__WORK REQUEST__
Please give back the listing below word for word, without the images.
**********
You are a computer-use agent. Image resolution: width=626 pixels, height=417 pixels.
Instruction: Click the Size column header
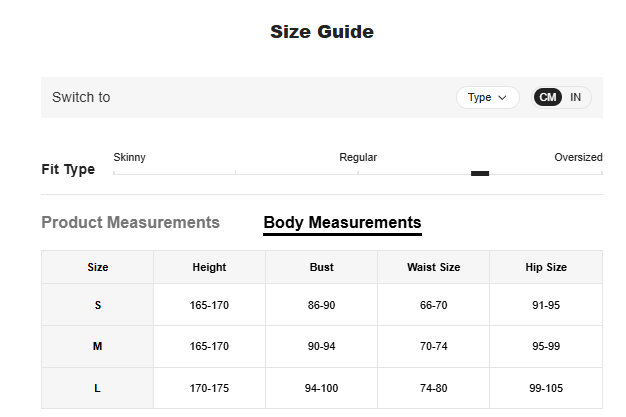(x=98, y=267)
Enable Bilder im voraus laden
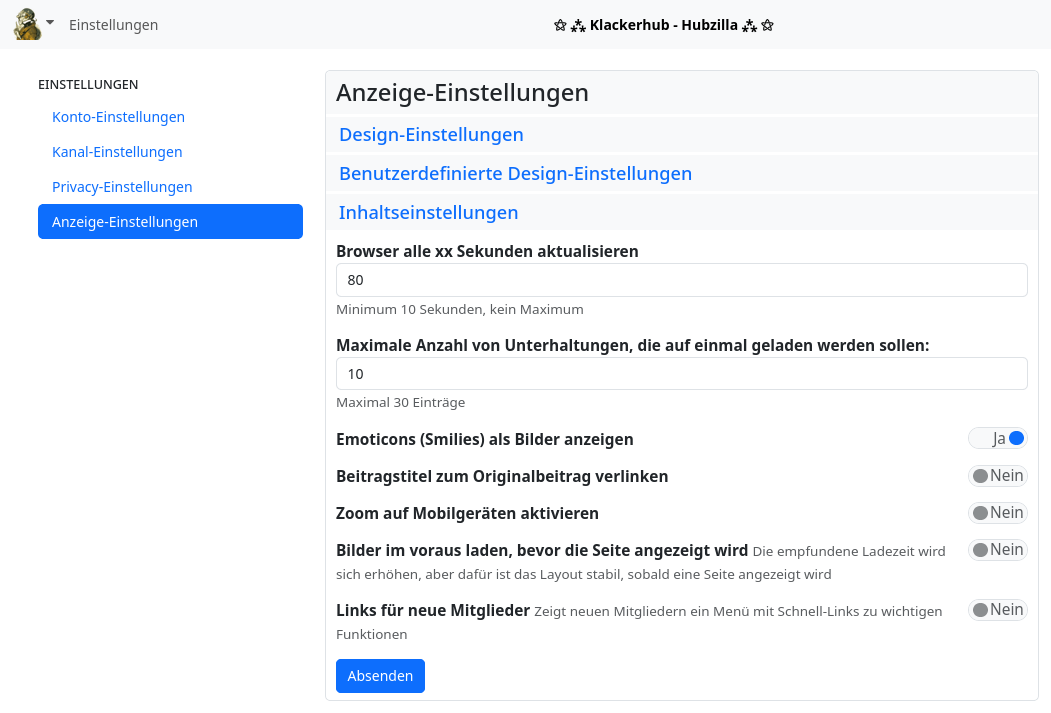1051x713 pixels. [997, 549]
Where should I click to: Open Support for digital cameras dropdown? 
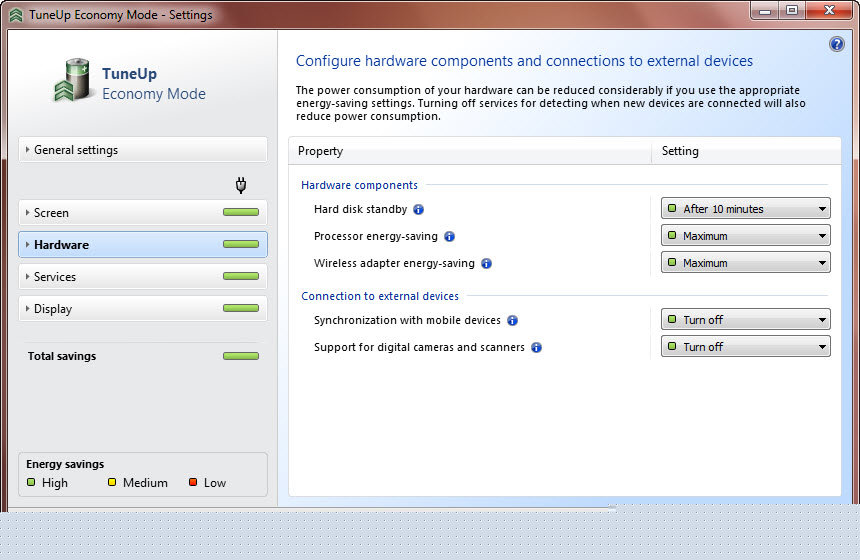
**********
__ANSWER TO THIS EXERCISE__
You are a computer-use agent. Image resolution: width=626 pixels, height=417 pixels.
Instruction: Click the Size column header
(x=98, y=267)
Enable Bilder im voraus laden
1051x713 pixels. [997, 549]
Where should I click to: Open Support for digital cameras dropdown? 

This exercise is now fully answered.